■ **WHAT YOU NEED TO DO**
Transcribe each entry in full, and leave the images out.

(Stored data)
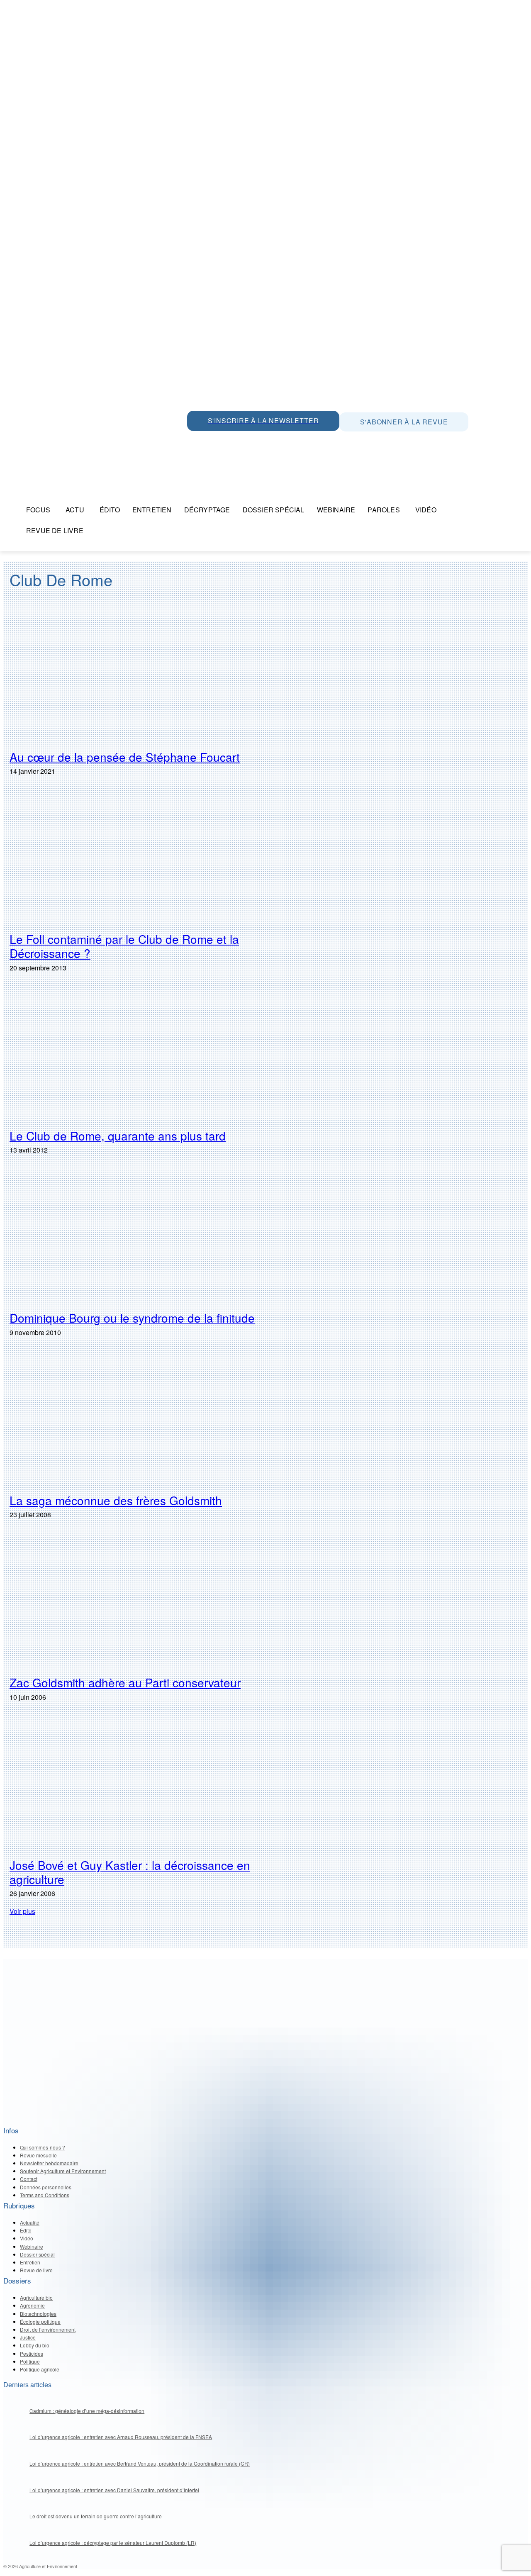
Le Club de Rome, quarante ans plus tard (118, 1135)
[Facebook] (270, 440)
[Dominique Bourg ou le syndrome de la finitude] (146, 1238)
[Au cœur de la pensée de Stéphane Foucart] (146, 677)
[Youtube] (251, 440)
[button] (518, 510)
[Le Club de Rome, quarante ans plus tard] (146, 1055)
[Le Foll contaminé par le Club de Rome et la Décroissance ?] (146, 859)
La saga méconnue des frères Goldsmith (116, 1500)
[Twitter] (214, 440)
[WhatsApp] (195, 440)
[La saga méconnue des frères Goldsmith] (146, 1420)
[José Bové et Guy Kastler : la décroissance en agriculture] (146, 1785)
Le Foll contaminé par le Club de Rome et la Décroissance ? (124, 946)
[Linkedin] (232, 440)
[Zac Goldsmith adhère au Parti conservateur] (146, 1602)
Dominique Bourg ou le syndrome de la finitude (132, 1317)
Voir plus (22, 1911)
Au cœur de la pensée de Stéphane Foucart (125, 756)
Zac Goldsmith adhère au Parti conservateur (125, 1682)
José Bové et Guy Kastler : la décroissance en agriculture (130, 1872)
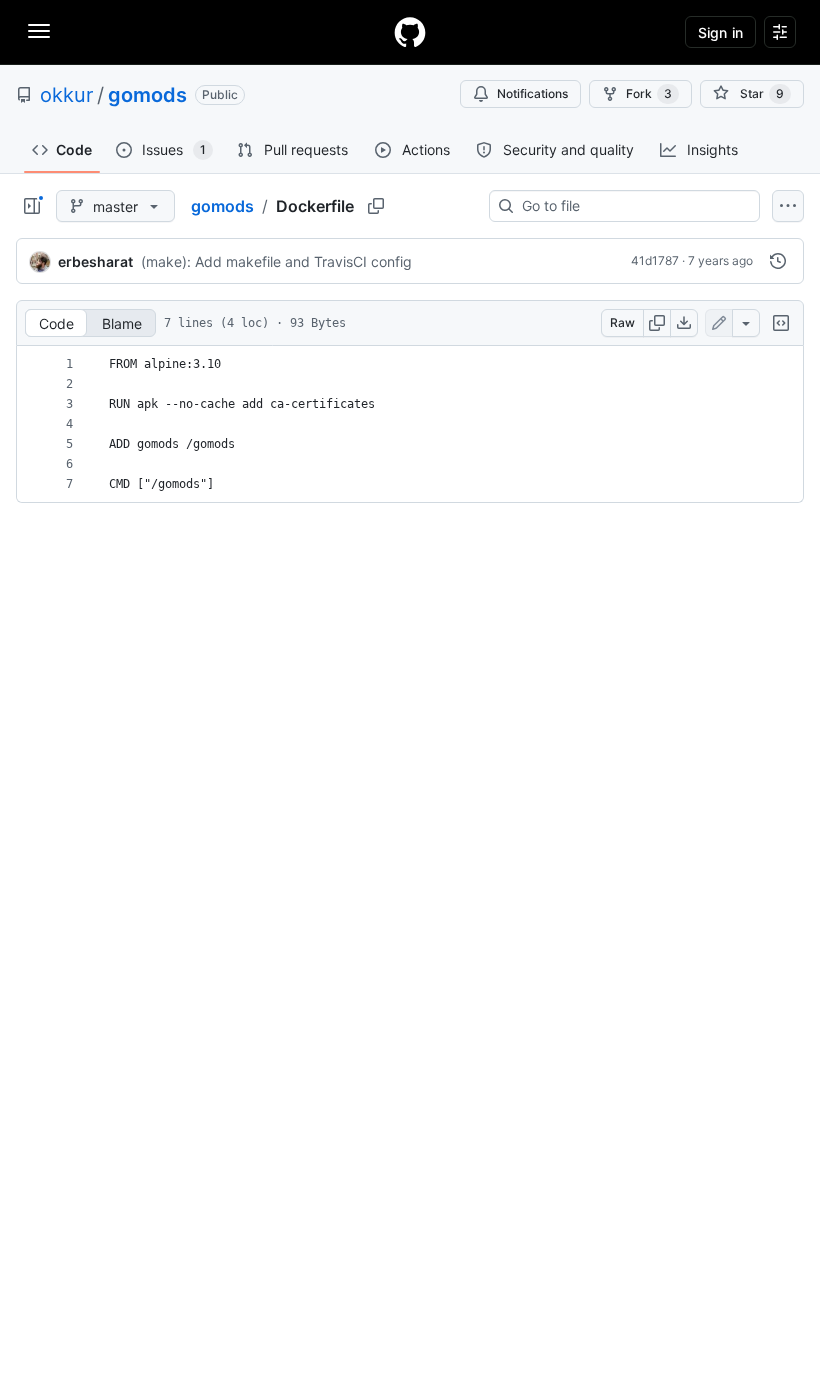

■ **OUTPUT OF THE EXERCISE**
Le Club de Rome, quarante ans plus tard (118, 1135)
[Facebook] (270, 440)
[Dominique Bourg ou le syndrome de la finitude] (146, 1238)
[Au cœur de la pensée de Stéphane Foucart] (146, 677)
[Youtube] (251, 440)
[button] (518, 510)
[Le Club de Rome, quarante ans plus tard] (146, 1055)
[Le Foll contaminé par le Club de Rome et la Décroissance ?] (146, 859)
La saga méconnue des frères Goldsmith (116, 1500)
[Twitter] (214, 440)
[WhatsApp] (195, 440)
[La saga méconnue des frères Goldsmith] (146, 1420)
[José Bové et Guy Kastler : la décroissance en agriculture] (146, 1785)
Le Foll contaminé par le Club de Rome et la Décroissance ? (124, 946)
[Linkedin] (232, 440)
[Zac Goldsmith adhère au Parti conservateur] (146, 1602)
Dominique Bourg ou le syndrome de la finitude (132, 1317)
Voir plus (22, 1911)
Au cœur de la pensée de Stéphane Foucart (125, 756)
Zac Goldsmith adhère au Parti conservateur (125, 1682)
José Bové et Guy Kastler : la décroissance en agriculture (130, 1872)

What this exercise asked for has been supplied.